Ingvar made the point that the amount of information and data that patients have at their fingertips is forcing major changes across an otherwise antiquated healthcare system that largely treats symptoms and ignores prevention. Aside from smartphone, wearables are also tracking patient vitals and activities.
“These wearables are storming ahead,” Ingvar said. “Right now, most of them are really dumb, but I promise you going forward we have a lot of really fun stuff coming up.”
A doctor himself, Ingvar conceded that more knowledgeable patients armed with a smartwatch full of data and the wealth of information on the Internet are tough proposition for doctors to accept.
And while the amount of available data is increasing exponentially, Ingvar pointed out that putting that information to use is another story.
“The problem is not to get the information but to select the information that we get,” he said. “The healthcare industry now is rapidly developing software to decide what is important in this bush of information.”

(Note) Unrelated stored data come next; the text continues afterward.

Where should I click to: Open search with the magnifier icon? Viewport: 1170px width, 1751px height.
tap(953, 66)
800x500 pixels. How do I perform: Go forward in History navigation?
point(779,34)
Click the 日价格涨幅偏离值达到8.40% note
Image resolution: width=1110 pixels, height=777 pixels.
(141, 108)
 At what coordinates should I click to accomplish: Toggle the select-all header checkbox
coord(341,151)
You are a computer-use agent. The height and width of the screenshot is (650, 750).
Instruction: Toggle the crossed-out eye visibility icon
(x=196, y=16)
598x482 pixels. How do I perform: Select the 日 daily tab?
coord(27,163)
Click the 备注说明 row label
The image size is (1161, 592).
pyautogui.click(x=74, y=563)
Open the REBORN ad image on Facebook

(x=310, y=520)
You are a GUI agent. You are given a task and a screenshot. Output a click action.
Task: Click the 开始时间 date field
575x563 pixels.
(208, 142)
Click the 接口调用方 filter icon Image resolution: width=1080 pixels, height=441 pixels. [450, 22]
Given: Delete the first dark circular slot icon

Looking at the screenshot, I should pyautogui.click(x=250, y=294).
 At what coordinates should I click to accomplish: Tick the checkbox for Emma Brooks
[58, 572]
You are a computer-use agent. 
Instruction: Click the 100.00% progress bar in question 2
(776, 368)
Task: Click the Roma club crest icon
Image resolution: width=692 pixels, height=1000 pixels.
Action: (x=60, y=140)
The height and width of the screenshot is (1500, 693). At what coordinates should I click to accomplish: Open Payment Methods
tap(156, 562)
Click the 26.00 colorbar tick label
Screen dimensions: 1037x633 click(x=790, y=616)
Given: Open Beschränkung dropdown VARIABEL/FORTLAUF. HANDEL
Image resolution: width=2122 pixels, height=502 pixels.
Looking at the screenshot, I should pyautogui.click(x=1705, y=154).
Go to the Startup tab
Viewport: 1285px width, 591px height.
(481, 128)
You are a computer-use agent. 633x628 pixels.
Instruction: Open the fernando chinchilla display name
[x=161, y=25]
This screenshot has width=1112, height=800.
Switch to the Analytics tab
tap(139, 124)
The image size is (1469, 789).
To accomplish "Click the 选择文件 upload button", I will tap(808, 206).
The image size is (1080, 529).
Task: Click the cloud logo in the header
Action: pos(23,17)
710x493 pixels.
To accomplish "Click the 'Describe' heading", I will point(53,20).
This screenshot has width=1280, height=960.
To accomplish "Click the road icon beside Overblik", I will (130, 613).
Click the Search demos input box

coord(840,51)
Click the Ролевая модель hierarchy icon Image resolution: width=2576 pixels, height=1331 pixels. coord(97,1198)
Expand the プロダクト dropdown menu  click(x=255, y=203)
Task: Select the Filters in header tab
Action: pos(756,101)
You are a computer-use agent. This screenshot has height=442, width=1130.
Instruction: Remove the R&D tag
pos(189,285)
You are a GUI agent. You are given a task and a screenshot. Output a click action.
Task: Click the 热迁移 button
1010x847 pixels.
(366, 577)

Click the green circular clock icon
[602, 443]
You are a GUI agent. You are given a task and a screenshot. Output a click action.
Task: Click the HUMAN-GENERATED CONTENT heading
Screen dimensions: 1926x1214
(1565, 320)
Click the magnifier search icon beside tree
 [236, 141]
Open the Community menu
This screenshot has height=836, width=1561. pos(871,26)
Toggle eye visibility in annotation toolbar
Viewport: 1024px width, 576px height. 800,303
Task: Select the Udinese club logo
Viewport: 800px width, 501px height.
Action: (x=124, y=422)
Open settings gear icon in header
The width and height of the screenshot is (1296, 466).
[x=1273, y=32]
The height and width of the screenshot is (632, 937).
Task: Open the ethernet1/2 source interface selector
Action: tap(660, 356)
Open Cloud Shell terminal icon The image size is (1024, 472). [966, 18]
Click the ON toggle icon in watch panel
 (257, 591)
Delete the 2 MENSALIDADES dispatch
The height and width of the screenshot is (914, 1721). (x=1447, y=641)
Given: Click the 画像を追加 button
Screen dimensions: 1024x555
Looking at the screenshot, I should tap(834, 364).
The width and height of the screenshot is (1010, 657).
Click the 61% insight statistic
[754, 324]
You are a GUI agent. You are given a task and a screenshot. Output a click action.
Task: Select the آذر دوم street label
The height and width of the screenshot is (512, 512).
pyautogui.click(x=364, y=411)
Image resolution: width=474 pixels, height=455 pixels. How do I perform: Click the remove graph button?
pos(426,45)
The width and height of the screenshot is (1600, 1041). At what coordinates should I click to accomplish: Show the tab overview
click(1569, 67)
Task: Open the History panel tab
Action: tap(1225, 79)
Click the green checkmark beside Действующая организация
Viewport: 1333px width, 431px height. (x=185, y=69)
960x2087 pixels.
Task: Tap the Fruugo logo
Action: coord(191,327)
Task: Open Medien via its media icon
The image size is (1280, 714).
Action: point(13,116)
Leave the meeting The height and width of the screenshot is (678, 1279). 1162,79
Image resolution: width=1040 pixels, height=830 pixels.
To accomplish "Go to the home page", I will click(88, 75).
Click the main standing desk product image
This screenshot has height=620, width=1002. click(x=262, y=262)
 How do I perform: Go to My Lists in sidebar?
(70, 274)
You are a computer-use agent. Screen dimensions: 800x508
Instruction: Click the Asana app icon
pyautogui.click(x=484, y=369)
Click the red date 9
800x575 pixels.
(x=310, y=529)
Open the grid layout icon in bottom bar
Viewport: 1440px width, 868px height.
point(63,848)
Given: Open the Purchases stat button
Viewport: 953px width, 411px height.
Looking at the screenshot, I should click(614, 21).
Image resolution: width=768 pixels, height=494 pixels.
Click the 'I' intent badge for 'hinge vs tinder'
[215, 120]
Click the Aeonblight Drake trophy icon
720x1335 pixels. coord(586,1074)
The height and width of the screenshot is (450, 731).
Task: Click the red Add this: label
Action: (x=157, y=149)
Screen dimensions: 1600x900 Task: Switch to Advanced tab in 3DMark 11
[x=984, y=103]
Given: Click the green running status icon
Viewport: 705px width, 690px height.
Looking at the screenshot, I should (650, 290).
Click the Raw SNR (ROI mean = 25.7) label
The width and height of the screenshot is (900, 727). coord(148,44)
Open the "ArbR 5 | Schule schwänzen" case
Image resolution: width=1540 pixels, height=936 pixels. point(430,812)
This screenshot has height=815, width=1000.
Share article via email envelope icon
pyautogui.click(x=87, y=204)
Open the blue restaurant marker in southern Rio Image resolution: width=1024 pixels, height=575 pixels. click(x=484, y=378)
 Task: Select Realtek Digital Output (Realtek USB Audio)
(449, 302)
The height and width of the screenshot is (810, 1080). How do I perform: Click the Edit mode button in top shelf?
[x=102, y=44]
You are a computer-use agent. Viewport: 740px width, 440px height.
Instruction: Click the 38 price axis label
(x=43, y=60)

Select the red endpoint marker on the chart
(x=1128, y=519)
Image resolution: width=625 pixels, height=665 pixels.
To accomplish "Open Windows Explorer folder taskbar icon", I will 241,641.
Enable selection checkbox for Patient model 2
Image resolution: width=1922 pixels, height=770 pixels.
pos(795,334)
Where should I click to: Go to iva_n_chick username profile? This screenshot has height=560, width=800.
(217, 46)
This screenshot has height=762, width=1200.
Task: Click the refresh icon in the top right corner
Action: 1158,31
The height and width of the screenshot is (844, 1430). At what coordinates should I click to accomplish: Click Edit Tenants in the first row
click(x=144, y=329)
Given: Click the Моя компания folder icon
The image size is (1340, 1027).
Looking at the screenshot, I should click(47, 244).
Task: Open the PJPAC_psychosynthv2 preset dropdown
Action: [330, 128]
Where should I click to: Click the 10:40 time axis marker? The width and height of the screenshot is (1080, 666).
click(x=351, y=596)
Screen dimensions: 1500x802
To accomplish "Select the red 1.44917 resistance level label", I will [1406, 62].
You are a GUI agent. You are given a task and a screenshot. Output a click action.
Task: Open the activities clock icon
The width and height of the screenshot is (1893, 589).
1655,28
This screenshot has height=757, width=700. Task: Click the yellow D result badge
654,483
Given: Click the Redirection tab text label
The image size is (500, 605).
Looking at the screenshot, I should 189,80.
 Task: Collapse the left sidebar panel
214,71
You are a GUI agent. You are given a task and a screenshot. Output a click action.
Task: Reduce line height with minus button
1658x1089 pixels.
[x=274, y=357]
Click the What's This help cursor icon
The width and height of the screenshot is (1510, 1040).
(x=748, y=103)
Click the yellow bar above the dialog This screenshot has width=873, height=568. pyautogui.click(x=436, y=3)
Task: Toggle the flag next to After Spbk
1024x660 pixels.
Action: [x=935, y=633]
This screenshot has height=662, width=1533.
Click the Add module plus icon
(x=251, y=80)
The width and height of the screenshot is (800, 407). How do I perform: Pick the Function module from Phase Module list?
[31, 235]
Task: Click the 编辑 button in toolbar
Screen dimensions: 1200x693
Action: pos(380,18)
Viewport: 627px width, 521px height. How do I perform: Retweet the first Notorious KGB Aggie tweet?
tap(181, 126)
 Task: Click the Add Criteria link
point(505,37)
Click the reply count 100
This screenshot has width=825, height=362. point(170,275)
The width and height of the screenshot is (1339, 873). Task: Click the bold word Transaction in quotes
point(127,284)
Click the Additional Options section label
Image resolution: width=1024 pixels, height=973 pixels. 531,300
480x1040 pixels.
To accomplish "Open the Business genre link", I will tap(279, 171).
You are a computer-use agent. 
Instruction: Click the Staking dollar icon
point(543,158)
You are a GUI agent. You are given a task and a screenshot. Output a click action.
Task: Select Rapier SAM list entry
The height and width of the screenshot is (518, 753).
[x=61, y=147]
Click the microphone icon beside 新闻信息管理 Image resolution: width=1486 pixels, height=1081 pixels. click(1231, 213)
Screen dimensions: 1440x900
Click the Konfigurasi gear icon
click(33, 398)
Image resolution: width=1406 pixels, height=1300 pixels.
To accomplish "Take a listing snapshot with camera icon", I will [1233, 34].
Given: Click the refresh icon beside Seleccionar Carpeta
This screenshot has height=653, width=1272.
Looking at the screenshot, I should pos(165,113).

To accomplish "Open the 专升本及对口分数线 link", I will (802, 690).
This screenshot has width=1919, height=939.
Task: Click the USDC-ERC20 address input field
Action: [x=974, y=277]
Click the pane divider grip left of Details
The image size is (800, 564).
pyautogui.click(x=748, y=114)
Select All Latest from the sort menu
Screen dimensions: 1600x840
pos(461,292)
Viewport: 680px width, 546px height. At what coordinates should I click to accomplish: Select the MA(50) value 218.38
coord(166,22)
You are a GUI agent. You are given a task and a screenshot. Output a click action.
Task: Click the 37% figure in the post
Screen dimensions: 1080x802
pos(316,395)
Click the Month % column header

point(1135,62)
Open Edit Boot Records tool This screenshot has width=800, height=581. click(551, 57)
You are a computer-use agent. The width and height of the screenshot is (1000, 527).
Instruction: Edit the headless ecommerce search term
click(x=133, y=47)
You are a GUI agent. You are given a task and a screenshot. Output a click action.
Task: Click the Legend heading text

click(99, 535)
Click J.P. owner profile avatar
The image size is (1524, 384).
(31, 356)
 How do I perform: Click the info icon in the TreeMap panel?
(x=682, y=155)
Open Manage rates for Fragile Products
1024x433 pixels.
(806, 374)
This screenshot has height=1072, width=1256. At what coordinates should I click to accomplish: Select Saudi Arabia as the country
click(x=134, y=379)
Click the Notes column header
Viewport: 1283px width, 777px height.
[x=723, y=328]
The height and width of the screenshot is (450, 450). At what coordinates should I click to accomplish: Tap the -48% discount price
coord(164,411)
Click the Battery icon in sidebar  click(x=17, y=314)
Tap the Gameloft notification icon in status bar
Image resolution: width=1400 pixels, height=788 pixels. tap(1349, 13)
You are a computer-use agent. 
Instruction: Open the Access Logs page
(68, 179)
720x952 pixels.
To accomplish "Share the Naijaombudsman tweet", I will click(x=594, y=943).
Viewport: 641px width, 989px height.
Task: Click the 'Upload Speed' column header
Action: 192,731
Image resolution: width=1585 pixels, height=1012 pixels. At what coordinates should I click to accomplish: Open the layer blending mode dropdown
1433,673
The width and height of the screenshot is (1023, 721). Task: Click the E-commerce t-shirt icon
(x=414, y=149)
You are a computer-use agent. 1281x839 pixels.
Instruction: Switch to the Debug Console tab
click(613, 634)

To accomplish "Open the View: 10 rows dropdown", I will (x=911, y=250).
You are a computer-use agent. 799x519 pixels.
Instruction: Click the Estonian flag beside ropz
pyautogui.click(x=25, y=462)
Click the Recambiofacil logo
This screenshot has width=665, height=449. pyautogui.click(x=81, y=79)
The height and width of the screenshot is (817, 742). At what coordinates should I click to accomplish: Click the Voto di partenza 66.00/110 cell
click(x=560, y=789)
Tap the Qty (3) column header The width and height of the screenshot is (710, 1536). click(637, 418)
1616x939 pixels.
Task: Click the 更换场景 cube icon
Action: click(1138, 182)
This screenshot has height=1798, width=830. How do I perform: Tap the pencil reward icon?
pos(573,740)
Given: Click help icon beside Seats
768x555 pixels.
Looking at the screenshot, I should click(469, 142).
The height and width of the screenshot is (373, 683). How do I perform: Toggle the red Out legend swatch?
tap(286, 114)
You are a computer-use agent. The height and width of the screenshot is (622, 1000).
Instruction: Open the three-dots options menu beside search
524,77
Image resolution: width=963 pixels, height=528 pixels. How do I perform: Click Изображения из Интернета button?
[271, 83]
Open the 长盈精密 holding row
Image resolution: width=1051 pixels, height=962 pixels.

To that end, Ingvar stressed the importance of standards and security in developing the new healthcare infrastructure, where hospital stays are kept to a minimum through remote monitoring and preventative measures.
Ingvar stressed that monitoring patients after they leave their provider is also important. He said that part of that need stems for the necessity to quantify the value of patient care.
In the end, the goal is to ensure that aging patients that are living longer and healthier lives, are able to care for themselves.
“The demographic challenge is all about the maintenance of autonomy,” Ingvar said.